Platform Engineering - Sidero Labs: Central IT, now with YAML!

This is a guest post by Justin Garrison, head of product at Sidero Labs – the company specialises in Kubernetes infrastructure automation, developing tools including Talos Linux, a security-focused operating system designed specifically for Kubernetes deployments and Sidero Omni, a SaaS-for-Kubernetes solution.

Garrison writes as follows… 

Many platform engineering teams are building the wrong thing for the wrong people and they’re building it on infrastructure that all-but-guarantees failure.

The fact is that most platform engineering initiatives aren’t actually about helping developers. They’re about making life easier for security teams, CFOs and infrastructure managers who need centralised reporting and control. The platform team might think they’re building decentralised developer frameworks, but they’re really building central IT reporting with a Kubernetes logo slapped on top.
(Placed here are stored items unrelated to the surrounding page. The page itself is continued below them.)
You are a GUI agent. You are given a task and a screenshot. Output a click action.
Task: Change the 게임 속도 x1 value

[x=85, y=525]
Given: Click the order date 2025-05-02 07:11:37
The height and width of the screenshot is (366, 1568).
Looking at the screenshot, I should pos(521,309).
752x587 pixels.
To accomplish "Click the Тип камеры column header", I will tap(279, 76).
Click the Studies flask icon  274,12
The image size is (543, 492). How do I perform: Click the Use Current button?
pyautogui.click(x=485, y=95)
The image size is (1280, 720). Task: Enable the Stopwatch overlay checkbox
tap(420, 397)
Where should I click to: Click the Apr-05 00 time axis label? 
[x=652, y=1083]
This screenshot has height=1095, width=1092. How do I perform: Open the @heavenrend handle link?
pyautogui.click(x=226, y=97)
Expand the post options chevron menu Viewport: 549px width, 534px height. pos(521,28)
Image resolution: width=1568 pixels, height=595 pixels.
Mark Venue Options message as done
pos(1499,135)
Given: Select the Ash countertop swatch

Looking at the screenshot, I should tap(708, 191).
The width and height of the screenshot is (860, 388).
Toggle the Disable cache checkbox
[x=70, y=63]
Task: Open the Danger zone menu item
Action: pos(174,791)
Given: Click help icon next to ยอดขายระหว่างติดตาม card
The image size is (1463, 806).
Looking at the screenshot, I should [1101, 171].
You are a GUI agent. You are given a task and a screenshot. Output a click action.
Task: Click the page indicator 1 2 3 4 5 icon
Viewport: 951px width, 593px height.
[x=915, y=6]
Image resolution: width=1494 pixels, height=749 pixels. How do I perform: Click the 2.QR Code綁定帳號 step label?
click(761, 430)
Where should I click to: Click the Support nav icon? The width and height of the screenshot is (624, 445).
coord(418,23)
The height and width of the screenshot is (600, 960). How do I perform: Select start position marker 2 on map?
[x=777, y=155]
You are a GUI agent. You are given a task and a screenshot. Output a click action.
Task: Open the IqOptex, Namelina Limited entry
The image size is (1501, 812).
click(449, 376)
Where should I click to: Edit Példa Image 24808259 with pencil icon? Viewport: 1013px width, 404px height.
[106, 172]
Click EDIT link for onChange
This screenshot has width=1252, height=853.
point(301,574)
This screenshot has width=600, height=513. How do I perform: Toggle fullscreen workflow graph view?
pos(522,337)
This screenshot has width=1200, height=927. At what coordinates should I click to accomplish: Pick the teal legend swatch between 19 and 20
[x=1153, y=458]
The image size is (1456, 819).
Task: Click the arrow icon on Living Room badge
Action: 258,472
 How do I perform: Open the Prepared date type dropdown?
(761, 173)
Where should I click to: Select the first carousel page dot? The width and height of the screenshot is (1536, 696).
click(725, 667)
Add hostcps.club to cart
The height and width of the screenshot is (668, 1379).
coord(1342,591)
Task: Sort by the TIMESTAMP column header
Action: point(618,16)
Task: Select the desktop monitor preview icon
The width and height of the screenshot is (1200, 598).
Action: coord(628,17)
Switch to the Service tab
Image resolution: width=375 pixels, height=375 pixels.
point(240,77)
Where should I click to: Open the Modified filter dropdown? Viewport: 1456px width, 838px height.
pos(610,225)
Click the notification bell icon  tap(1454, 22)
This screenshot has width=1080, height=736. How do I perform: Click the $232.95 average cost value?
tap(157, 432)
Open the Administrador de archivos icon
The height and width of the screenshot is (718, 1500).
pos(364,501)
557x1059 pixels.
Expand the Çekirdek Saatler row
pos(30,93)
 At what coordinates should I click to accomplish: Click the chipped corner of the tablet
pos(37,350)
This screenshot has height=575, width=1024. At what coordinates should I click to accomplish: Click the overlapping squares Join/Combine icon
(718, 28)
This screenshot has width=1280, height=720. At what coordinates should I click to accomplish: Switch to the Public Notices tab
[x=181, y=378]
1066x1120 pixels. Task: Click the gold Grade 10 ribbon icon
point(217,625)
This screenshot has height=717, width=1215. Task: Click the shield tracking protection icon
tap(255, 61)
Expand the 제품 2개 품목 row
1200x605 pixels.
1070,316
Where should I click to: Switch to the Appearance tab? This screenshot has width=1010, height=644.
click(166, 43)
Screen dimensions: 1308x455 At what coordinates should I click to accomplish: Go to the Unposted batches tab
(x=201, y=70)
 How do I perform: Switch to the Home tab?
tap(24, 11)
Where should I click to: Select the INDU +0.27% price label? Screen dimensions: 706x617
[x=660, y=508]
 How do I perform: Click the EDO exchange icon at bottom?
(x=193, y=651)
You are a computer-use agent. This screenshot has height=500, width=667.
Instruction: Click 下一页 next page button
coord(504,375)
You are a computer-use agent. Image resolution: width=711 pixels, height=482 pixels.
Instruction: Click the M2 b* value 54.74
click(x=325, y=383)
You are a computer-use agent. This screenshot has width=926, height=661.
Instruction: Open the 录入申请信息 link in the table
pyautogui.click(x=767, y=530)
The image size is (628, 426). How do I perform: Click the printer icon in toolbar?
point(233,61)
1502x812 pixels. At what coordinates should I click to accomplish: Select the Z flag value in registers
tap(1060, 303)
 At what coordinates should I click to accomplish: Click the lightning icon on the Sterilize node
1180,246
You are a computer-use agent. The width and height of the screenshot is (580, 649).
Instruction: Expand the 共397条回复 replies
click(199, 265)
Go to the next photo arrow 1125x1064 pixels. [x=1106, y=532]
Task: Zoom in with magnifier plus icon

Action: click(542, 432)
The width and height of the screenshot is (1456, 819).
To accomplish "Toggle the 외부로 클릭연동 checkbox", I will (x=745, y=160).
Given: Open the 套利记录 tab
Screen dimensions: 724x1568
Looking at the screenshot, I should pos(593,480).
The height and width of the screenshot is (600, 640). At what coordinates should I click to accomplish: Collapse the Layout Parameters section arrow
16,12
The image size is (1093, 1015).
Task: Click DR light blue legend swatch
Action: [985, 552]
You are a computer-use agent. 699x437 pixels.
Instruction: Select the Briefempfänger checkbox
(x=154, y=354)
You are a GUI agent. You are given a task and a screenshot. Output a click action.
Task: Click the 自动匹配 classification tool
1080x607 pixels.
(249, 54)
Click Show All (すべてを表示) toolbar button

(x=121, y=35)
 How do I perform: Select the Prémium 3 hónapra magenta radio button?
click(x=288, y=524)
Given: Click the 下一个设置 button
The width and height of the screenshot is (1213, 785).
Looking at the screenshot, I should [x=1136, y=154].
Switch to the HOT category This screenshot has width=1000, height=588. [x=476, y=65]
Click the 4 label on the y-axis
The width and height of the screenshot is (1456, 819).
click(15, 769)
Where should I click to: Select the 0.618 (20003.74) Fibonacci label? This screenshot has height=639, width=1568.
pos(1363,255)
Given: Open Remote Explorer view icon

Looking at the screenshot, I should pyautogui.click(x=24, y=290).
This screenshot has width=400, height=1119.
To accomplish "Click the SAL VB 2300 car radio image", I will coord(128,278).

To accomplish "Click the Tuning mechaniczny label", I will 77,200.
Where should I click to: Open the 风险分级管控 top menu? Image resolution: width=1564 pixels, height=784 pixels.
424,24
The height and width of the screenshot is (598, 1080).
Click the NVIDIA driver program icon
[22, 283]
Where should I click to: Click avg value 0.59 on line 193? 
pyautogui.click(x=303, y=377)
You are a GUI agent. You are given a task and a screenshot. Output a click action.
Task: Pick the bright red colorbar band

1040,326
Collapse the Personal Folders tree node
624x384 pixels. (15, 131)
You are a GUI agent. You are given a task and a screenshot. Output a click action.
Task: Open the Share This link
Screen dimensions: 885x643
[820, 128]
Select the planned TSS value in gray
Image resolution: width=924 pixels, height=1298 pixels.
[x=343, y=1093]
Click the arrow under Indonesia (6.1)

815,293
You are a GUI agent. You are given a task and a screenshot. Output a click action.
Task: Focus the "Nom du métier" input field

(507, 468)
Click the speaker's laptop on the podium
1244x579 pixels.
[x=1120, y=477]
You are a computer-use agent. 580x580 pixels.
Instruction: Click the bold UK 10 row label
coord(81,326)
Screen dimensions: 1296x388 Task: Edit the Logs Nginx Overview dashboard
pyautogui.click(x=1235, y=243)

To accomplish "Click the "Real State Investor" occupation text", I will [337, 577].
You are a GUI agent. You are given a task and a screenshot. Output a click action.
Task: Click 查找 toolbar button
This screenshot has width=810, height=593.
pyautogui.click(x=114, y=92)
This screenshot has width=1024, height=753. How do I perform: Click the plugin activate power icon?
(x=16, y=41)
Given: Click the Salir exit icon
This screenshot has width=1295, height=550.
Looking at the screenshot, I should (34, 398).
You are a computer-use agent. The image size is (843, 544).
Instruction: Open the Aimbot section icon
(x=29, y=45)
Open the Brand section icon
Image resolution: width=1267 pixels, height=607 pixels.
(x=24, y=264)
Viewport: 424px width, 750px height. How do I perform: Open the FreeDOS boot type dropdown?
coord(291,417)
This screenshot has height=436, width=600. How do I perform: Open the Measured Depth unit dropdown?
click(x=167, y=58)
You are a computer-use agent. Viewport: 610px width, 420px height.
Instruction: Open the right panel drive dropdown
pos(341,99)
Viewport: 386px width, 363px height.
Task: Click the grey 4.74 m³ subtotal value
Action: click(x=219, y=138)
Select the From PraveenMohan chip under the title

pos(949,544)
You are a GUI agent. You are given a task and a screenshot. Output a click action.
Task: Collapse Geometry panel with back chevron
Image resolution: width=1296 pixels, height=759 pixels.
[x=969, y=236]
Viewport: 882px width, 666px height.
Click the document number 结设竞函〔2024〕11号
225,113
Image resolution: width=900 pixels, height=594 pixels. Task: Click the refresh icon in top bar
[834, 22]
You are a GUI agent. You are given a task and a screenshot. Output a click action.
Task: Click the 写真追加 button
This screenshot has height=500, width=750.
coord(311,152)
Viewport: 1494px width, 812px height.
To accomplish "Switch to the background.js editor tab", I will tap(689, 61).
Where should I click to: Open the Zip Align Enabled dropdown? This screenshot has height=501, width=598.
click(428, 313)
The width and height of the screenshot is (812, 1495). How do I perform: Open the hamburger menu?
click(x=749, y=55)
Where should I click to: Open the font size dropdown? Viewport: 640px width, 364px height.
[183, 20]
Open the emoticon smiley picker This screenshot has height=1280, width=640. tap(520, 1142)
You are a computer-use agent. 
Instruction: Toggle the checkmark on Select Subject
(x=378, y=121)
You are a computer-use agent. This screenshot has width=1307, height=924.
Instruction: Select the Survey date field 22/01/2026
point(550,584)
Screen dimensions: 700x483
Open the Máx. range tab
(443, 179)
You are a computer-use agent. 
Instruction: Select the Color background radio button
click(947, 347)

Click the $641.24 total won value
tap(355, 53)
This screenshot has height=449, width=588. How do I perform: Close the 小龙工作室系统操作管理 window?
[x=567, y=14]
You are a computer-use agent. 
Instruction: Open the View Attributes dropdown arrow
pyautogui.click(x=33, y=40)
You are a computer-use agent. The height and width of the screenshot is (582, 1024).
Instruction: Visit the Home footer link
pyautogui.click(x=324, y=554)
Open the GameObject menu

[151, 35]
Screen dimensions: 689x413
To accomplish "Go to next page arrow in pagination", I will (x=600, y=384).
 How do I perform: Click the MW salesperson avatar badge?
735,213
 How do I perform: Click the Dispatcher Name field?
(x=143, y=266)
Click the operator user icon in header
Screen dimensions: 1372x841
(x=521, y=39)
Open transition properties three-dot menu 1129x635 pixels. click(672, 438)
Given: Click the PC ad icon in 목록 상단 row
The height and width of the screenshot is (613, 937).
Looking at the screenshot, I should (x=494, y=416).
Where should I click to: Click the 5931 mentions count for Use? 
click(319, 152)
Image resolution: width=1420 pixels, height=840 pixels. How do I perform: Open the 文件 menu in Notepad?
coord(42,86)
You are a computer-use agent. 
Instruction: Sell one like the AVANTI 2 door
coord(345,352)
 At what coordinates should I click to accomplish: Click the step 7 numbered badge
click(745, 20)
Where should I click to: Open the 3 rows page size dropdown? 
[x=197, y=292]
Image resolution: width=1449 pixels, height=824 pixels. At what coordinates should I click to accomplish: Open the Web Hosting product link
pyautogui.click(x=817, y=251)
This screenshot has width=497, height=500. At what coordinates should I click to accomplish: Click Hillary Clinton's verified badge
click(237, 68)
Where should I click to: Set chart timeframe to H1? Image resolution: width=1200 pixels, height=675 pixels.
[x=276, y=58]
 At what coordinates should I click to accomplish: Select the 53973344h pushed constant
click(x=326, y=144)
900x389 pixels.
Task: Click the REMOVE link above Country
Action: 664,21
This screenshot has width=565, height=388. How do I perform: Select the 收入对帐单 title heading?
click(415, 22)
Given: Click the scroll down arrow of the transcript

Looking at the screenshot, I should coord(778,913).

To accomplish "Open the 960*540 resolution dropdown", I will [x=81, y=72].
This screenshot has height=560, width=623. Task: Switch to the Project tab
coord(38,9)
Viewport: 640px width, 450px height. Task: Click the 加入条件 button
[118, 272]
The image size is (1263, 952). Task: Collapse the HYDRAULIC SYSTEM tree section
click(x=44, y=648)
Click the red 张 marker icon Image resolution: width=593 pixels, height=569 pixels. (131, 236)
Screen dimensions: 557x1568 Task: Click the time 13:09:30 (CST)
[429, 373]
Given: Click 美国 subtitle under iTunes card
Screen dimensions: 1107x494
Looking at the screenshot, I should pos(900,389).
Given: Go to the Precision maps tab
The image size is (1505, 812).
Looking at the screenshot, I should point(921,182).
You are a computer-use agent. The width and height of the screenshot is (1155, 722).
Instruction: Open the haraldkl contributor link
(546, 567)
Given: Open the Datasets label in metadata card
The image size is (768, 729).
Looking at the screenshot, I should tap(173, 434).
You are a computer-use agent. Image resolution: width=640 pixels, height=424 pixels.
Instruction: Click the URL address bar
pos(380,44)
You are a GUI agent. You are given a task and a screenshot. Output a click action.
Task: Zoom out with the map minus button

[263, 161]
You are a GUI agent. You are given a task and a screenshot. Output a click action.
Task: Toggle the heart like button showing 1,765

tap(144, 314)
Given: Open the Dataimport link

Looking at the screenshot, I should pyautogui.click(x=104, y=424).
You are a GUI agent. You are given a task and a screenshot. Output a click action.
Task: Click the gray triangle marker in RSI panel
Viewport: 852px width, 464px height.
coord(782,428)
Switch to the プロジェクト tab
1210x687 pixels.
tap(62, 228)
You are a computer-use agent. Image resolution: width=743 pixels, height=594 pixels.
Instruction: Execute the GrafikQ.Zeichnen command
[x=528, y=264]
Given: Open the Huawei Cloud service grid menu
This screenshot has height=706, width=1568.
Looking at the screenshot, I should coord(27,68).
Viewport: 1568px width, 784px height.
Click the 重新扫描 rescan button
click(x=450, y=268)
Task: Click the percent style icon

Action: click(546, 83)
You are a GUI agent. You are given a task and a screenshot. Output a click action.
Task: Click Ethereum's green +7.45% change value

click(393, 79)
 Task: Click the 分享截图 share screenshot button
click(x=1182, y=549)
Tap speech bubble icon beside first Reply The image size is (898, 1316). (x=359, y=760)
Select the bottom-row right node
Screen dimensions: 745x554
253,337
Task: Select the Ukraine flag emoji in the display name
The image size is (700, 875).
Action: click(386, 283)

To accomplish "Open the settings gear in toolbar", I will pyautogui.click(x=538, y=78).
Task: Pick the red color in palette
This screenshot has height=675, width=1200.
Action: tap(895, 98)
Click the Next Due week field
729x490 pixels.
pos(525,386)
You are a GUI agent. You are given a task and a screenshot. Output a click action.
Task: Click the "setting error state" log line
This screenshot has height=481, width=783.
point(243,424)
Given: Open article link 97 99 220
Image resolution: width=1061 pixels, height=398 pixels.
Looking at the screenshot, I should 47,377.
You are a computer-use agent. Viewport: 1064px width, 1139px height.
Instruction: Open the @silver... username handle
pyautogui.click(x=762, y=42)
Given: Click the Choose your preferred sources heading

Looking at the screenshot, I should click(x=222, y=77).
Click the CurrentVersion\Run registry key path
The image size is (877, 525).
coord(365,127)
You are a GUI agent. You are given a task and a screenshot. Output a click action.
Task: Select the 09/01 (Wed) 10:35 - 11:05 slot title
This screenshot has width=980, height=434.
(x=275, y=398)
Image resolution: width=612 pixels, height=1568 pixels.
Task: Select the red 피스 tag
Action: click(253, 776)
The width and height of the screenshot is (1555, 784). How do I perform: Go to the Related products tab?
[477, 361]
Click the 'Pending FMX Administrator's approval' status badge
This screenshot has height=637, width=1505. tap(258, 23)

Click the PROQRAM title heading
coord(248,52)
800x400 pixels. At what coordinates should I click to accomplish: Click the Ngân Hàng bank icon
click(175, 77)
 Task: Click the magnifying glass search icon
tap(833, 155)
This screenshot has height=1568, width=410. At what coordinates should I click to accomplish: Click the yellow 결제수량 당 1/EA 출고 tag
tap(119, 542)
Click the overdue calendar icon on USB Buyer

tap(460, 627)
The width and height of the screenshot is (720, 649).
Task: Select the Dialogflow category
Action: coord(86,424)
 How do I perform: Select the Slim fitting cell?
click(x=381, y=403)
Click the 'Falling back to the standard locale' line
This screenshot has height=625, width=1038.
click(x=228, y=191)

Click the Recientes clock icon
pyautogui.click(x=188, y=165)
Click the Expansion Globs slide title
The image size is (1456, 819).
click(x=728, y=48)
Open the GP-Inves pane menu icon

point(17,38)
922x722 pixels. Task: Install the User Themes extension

The kicker is they’re ignoring critical parts of the infrastructure that can save them a ton of time and solve problems for developers and stakeholders alike.

Who’s paying for the platform?

If you’re on a platform team, ask yourself who is funding your work. Look at your backlog and ask where your paycheck comes from. If the answer isn’t “development teams,” then developers aren’t your customers, no matter what your mission statement might say.

I constantly see platform teams funded by security departments building “golden paths” that are really non-optional guardrails.

Or teams funded by infrastructure groups building “developer productivity tools” that are actually cost control systems. Or teams funded by the CFO are building “acceleration platforms” that are fundamentally about standardisation and vendor consolidation.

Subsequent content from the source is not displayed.